* _WHAT THIS TASK INVOLVES_:
Each line from the one containing "AKSA ARMS (1112, 499)" to the end of the entries below must be restated exactly, and no other line should appear.

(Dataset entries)

○ ○ ○ ○ ○ ○ ○

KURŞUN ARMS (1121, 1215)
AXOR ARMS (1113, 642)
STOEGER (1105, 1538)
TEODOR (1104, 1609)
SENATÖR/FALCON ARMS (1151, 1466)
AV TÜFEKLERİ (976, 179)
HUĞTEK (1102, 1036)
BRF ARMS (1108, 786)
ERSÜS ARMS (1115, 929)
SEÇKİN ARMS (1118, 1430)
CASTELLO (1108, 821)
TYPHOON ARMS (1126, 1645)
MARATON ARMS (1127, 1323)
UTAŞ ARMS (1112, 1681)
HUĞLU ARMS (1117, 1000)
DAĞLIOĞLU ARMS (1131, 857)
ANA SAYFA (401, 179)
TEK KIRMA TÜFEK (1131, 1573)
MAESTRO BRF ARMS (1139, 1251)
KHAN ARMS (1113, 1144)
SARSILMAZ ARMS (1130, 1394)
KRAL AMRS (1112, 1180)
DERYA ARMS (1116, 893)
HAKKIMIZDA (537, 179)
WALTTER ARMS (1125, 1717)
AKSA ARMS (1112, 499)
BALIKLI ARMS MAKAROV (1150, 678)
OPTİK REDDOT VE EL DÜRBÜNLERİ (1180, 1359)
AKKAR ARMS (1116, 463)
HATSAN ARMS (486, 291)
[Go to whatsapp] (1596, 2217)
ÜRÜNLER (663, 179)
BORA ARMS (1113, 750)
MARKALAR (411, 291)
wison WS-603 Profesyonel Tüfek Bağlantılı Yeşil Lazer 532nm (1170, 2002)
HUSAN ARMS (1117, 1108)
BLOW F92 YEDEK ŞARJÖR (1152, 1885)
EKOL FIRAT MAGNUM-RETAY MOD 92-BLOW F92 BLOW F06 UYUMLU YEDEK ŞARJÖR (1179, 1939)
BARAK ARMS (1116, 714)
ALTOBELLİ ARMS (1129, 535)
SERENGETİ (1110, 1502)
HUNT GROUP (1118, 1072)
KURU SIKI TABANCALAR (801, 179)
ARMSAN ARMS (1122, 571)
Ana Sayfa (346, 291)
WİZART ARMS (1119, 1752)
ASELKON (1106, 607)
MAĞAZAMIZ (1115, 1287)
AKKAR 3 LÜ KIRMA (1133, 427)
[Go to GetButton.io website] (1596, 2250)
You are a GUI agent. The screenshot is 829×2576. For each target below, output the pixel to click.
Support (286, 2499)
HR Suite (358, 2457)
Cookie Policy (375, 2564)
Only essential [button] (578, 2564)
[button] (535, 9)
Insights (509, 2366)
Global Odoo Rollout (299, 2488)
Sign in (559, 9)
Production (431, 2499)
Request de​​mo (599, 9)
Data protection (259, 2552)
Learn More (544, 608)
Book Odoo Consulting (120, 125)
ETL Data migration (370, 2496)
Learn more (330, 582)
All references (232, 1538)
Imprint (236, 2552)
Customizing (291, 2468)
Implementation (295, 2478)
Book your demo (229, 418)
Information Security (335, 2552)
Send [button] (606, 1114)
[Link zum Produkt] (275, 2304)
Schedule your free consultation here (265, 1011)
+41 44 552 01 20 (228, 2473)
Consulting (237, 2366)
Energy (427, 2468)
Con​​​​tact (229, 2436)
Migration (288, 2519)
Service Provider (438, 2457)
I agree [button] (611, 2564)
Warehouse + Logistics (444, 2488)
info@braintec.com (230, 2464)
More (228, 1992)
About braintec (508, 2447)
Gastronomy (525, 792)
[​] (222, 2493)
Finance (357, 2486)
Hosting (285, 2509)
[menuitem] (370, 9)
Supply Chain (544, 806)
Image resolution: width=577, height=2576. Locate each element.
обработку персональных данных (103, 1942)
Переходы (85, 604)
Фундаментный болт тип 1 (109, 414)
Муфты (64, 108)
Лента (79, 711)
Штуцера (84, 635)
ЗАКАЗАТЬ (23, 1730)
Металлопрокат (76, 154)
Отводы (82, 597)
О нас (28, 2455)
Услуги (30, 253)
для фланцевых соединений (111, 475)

○ ○ ○ ○ ○ ○ ○

* _REPLY_:
AKSA ARMS (1112, 499)
BALIKLI ARMS MAKAROV (1150, 678)
OPTİK REDDOT VE EL DÜRBÜNLERİ (1180, 1359)
AKKAR ARMS (1116, 463)
HATSAN ARMS (486, 291)
[Go to whatsapp] (1596, 2217)
ÜRÜNLER (663, 179)
BORA ARMS (1113, 750)
MARKALAR (411, 291)
wison WS-603 Profesyonel Tüfek Bağlantılı Yeşil Lazer 532nm (1170, 2002)
HUSAN ARMS (1117, 1108)
BLOW F92 YEDEK ŞARJÖR (1152, 1885)
EKOL FIRAT MAGNUM-RETAY MOD 92-BLOW F92 BLOW F06 UYUMLU YEDEK ŞARJÖR (1179, 1939)
BARAK ARMS (1116, 714)
ALTOBELLİ ARMS (1129, 535)
SERENGETİ (1110, 1502)
HUNT GROUP (1118, 1072)
KURU SIKI TABANCALAR (801, 179)
ARMSAN ARMS (1122, 571)
Ana Sayfa (346, 291)
WİZART ARMS (1119, 1752)
ASELKON (1106, 607)
MAĞAZAMIZ (1115, 1287)
AKKAR 3 LÜ KIRMA (1133, 427)
[Go to GetButton.io website] (1596, 2250)
You are a GUI agent. The screenshot is 829×2576. For each target below, output the pixel to click.
Support (286, 2499)
HR Suite (358, 2457)
Cookie Policy (375, 2564)
Only essential [button] (578, 2564)
[button] (535, 9)
Insights (509, 2366)
Global Odoo Rollout (299, 2488)
Sign in (559, 9)
Production (431, 2499)
Request de​​mo (599, 9)
Data protection (259, 2552)
Learn More (544, 608)
Book Odoo Consulting (120, 125)
ETL Data migration (370, 2496)
Learn more (330, 582)
All references (232, 1538)
Imprint (236, 2552)
Customizing (291, 2468)
Implementation (295, 2478)
Book your demo (229, 418)
Information Security (335, 2552)
Send [button] (606, 1114)
[Link zum Produkt] (275, 2304)
Schedule your free consultation here (265, 1011)
+41 44 552 01 20 (228, 2473)
Consulting (237, 2366)
Energy (427, 2468)
Con​​​​tact (229, 2436)
Migration (288, 2519)
Service Provider (438, 2457)
I agree [button] (611, 2564)
Warehouse + Logistics (444, 2488)
info@braintec.com (230, 2464)
More (228, 1992)
About braintec (508, 2447)
Gastronomy (525, 792)
[​] (222, 2493)
Finance (357, 2486)
Hosting (285, 2509)
[menuitem] (370, 9)
Supply Chain (544, 806)
Image resolution: width=577, height=2576. Locate each element.
обработку персональных данных (103, 1942)
Переходы (85, 604)
Фундаментный болт тип 1 (109, 414)
Муфты (64, 108)
Лента (79, 711)
Штуцера (84, 635)
ЗАКАЗАТЬ (23, 1730)
Металлопрокат (76, 154)
Отводы (82, 597)
О нас (28, 2455)
Услуги (30, 253)
для фланцевых соединений (111, 475)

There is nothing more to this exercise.